▶ [Your objective]
Starting from the line with "Click the LB shoulder button icon", please copy exactly every line to the end of the listing, but not the pictures.

▶ [Extracted entries]
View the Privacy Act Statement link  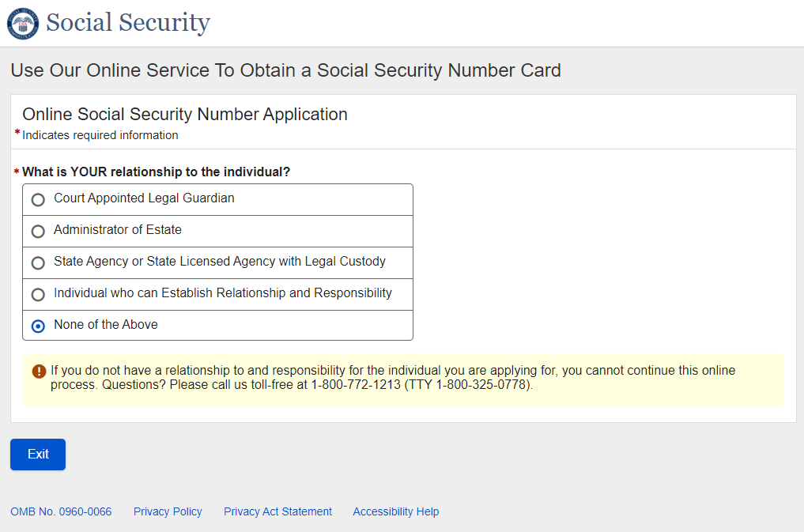(x=277, y=511)
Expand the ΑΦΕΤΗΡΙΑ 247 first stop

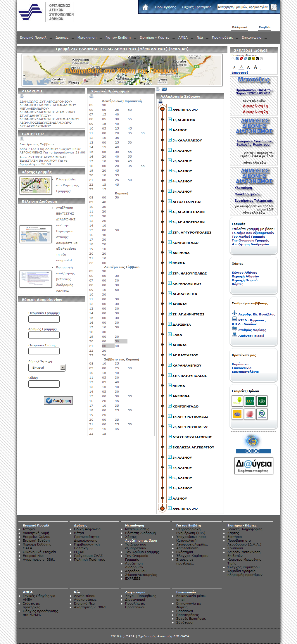pyautogui.click(x=170, y=109)
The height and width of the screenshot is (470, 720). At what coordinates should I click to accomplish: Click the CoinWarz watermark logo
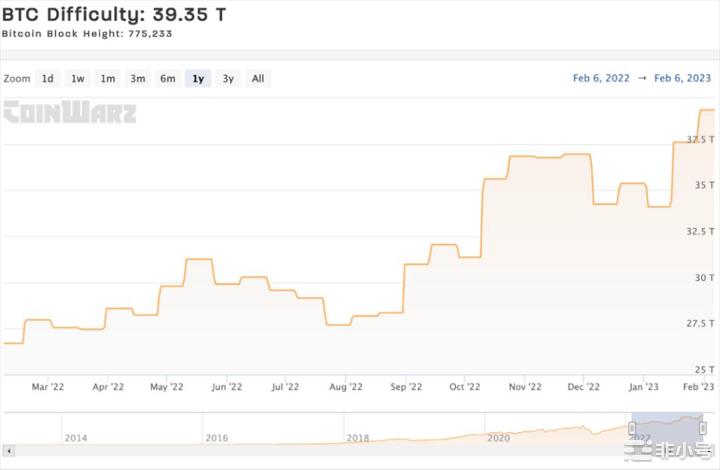[x=69, y=112]
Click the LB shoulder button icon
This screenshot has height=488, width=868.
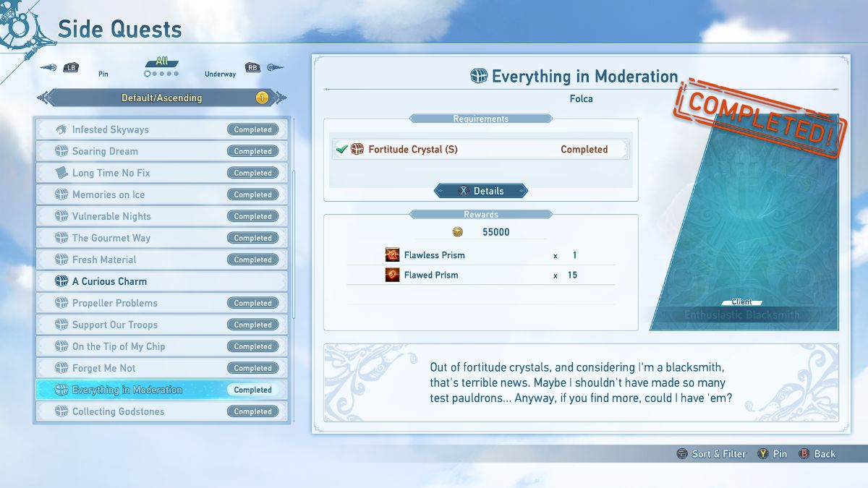(71, 68)
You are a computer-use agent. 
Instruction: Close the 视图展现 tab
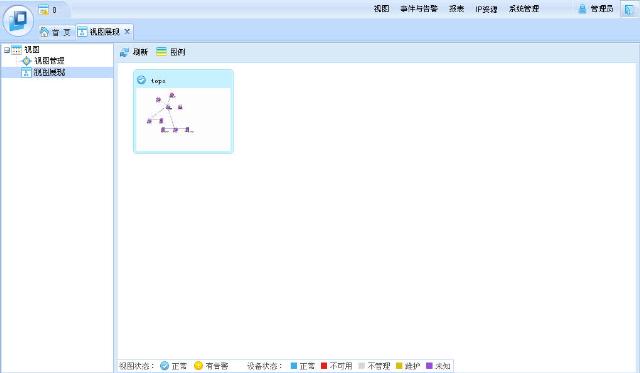tap(127, 31)
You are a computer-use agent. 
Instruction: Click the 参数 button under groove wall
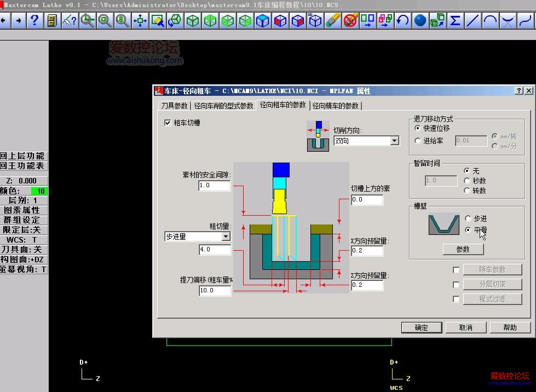tap(463, 249)
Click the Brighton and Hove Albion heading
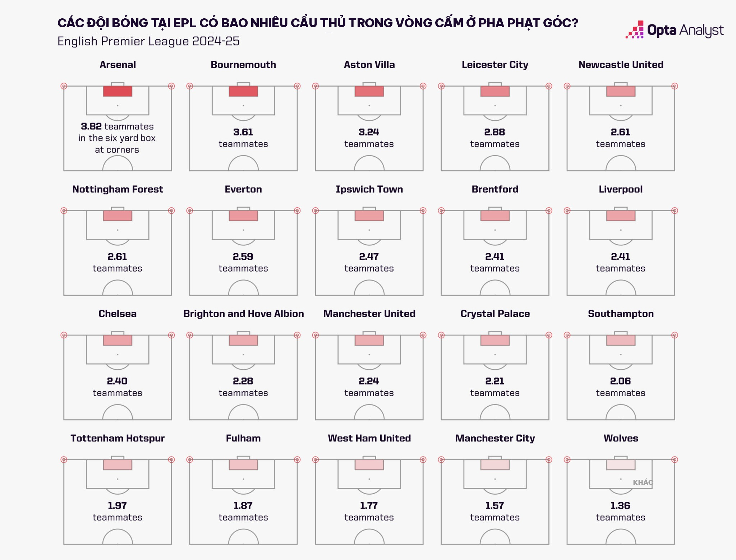 243,314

▶ [Task answer]
Click the LB shoulder button icon
This screenshot has height=488, width=868.
(71, 68)
You are a computer-use agent. 
Instruction: Close the 视图展现 tab
tap(127, 31)
You are a computer-use agent. 
Instruction: Click the 参数 button under groove wall
tap(463, 249)
Click the Brighton and Hove Albion heading
 243,314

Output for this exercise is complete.